Records to process Block Start

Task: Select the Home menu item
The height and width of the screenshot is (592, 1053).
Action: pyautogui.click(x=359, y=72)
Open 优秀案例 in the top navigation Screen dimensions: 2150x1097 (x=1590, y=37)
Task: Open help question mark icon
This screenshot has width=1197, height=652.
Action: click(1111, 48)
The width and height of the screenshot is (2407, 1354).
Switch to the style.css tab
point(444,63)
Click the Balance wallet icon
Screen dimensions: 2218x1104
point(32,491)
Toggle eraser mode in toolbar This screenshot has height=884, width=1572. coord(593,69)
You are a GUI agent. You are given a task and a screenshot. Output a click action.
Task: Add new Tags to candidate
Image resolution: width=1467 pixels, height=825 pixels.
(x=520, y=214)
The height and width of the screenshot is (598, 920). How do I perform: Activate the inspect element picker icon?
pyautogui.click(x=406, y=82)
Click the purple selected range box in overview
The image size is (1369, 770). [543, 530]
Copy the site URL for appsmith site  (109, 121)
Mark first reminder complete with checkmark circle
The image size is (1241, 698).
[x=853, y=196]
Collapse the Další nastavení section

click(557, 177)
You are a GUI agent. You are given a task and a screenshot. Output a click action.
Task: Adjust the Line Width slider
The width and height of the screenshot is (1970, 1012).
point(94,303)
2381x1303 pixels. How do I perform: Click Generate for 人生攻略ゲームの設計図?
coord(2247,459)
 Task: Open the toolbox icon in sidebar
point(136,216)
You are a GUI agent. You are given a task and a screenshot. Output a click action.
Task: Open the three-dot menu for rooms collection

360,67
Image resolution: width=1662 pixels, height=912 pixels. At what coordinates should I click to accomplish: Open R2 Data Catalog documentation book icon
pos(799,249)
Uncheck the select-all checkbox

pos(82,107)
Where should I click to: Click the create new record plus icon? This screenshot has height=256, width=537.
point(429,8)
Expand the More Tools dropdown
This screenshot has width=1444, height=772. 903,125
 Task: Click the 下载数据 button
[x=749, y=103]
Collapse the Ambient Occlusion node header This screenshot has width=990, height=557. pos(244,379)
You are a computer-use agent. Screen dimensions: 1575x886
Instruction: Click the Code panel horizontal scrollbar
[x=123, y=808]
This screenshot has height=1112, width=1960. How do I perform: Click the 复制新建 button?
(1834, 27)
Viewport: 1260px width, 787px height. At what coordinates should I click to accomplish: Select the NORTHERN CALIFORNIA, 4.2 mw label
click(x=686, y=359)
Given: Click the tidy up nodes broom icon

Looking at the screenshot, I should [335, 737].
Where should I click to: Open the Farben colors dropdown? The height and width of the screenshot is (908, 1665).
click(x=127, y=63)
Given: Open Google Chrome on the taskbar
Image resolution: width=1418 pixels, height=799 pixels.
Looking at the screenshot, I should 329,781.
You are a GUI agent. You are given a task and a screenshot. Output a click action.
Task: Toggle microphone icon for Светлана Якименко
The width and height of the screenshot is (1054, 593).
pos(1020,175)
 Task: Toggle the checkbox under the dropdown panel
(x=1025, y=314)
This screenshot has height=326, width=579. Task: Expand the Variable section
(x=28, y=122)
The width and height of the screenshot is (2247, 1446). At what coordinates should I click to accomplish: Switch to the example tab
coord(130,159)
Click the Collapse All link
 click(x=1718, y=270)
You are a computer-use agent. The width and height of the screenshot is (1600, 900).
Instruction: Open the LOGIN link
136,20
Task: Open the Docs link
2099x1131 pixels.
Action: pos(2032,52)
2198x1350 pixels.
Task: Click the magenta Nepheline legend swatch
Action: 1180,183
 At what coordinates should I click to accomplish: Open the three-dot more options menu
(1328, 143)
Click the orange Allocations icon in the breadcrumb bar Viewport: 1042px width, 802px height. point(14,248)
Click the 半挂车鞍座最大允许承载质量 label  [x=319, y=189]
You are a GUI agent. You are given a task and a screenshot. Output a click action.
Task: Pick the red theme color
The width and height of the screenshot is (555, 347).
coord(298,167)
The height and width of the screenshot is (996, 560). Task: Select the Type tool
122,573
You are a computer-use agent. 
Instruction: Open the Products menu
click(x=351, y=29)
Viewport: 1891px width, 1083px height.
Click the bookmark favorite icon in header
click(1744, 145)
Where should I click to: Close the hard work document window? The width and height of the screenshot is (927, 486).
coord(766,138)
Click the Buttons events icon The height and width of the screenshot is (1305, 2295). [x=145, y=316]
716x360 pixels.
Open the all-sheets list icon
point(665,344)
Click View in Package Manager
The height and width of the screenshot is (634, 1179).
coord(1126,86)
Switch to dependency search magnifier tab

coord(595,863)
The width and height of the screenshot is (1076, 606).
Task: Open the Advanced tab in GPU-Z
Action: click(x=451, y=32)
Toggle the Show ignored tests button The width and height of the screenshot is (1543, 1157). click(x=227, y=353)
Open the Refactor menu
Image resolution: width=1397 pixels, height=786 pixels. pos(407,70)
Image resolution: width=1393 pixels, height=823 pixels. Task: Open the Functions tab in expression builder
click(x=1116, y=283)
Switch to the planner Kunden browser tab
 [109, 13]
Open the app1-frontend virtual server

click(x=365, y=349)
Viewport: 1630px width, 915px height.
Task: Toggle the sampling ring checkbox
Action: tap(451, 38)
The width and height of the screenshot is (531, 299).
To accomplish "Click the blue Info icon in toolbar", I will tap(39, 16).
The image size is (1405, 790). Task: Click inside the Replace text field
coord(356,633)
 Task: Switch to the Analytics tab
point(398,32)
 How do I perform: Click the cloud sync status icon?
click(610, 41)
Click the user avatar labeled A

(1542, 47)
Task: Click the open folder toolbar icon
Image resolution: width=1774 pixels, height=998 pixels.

Records to process Block End

Extract the complete data, matching each line exactly.

Task: Select the Home menu item
The height and width of the screenshot is (592, 1053).
Action: pyautogui.click(x=359, y=72)
Open 优秀案例 in the top navigation Screen dimensions: 2150x1097 (x=1590, y=37)
Task: Open help question mark icon
This screenshot has width=1197, height=652.
Action: click(1111, 48)
The width and height of the screenshot is (2407, 1354).
Switch to the style.css tab
point(444,63)
Click the Balance wallet icon
Screen dimensions: 2218x1104
point(32,491)
Toggle eraser mode in toolbar This screenshot has height=884, width=1572. coord(593,69)
You are a GUI agent. You are given a task and a screenshot. Output a click action.
Task: Add new Tags to candidate
Image resolution: width=1467 pixels, height=825 pixels.
(x=520, y=214)
The height and width of the screenshot is (598, 920). How do I perform: Activate the inspect element picker icon?
pyautogui.click(x=406, y=82)
Click the purple selected range box in overview
The image size is (1369, 770). [543, 530]
Copy the site URL for appsmith site  (109, 121)
Mark first reminder complete with checkmark circle
The image size is (1241, 698).
[x=853, y=196]
Collapse the Další nastavení section

click(557, 177)
You are a GUI agent. You are given a task and a screenshot. Output a click action.
Task: Adjust the Line Width slider
The width and height of the screenshot is (1970, 1012).
point(94,303)
2381x1303 pixels. How do I perform: Click Generate for 人生攻略ゲームの設計図?
coord(2247,459)
 Task: Open the toolbox icon in sidebar
point(136,216)
You are a GUI agent. You are given a task and a screenshot. Output a click action.
Task: Open the three-dot menu for rooms collection

360,67
Image resolution: width=1662 pixels, height=912 pixels. At what coordinates should I click to accomplish: Open R2 Data Catalog documentation book icon
pos(799,249)
Uncheck the select-all checkbox

pos(82,107)
Where should I click to: Click the create new record plus icon? This screenshot has height=256, width=537.
point(429,8)
Expand the More Tools dropdown
This screenshot has width=1444, height=772. 903,125
 Task: Click the 下载数据 button
[x=749, y=103]
Collapse the Ambient Occlusion node header This screenshot has width=990, height=557. pos(244,379)
You are a computer-use agent. Screen dimensions: 1575x886
Instruction: Click the Code panel horizontal scrollbar
[x=123, y=808]
This screenshot has height=1112, width=1960. How do I perform: Click the 复制新建 button?
(1834, 27)
Viewport: 1260px width, 787px height. At what coordinates should I click to accomplish: Select the NORTHERN CALIFORNIA, 4.2 mw label
click(x=686, y=359)
Given: Click the tidy up nodes broom icon

Looking at the screenshot, I should [335, 737].
Where should I click to: Open the Farben colors dropdown? The height and width of the screenshot is (908, 1665).
click(x=127, y=63)
Given: Open Google Chrome on the taskbar
Image resolution: width=1418 pixels, height=799 pixels.
Looking at the screenshot, I should 329,781.
You are a GUI agent. You are given a task and a screenshot. Output a click action.
Task: Toggle microphone icon for Светлана Якименко
The width and height of the screenshot is (1054, 593).
pos(1020,175)
 Task: Toggle the checkbox under the dropdown panel
(x=1025, y=314)
This screenshot has height=326, width=579. Task: Expand the Variable section
(x=28, y=122)
The width and height of the screenshot is (2247, 1446). At what coordinates should I click to accomplish: Switch to the example tab
coord(130,159)
Click the Collapse All link
 click(x=1718, y=270)
You are a computer-use agent. The width and height of the screenshot is (1600, 900).
Instruction: Open the LOGIN link
136,20
Task: Open the Docs link
2099x1131 pixels.
Action: pos(2032,52)
2198x1350 pixels.
Task: Click the magenta Nepheline legend swatch
Action: 1180,183
 At what coordinates should I click to accomplish: Open the three-dot more options menu
(1328, 143)
Click the orange Allocations icon in the breadcrumb bar Viewport: 1042px width, 802px height. point(14,248)
Click the 半挂车鞍座最大允许承载质量 label  [x=319, y=189]
You are a GUI agent. You are given a task and a screenshot. Output a click action.
Task: Pick the red theme color
The width and height of the screenshot is (555, 347).
coord(298,167)
The height and width of the screenshot is (996, 560). Task: Select the Type tool
122,573
You are a computer-use agent. 
Instruction: Open the Products menu
click(x=351, y=29)
Viewport: 1891px width, 1083px height.
Click the bookmark favorite icon in header
click(1744, 145)
Where should I click to: Close the hard work document window? The width and height of the screenshot is (927, 486).
coord(766,138)
Click the Buttons events icon The height and width of the screenshot is (1305, 2295). [x=145, y=316]
716x360 pixels.
Open the all-sheets list icon
point(665,344)
Click View in Package Manager
The height and width of the screenshot is (634, 1179).
coord(1126,86)
Switch to dependency search magnifier tab

coord(595,863)
The width and height of the screenshot is (1076, 606).
Task: Open the Advanced tab in GPU-Z
Action: click(x=451, y=32)
Toggle the Show ignored tests button The width and height of the screenshot is (1543, 1157). click(x=227, y=353)
Open the Refactor menu
Image resolution: width=1397 pixels, height=786 pixels. pos(407,70)
Image resolution: width=1393 pixels, height=823 pixels. Task: Open the Functions tab in expression builder
click(x=1116, y=283)
Switch to the planner Kunden browser tab
 [109, 13]
Open the app1-frontend virtual server

click(x=365, y=349)
Viewport: 1630px width, 915px height.
Task: Toggle the sampling ring checkbox
Action: tap(451, 38)
The width and height of the screenshot is (531, 299).
To accomplish "Click the blue Info icon in toolbar", I will tap(39, 16).
The image size is (1405, 790). Task: Click inside the Replace text field
coord(356,633)
 Task: Switch to the Analytics tab
point(398,32)
 How do I perform: Click the cloud sync status icon?
click(610, 41)
Click the user avatar labeled A

(1542, 47)
Task: Click the open folder toolbar icon
Image resolution: width=1774 pixels, height=998 pixels.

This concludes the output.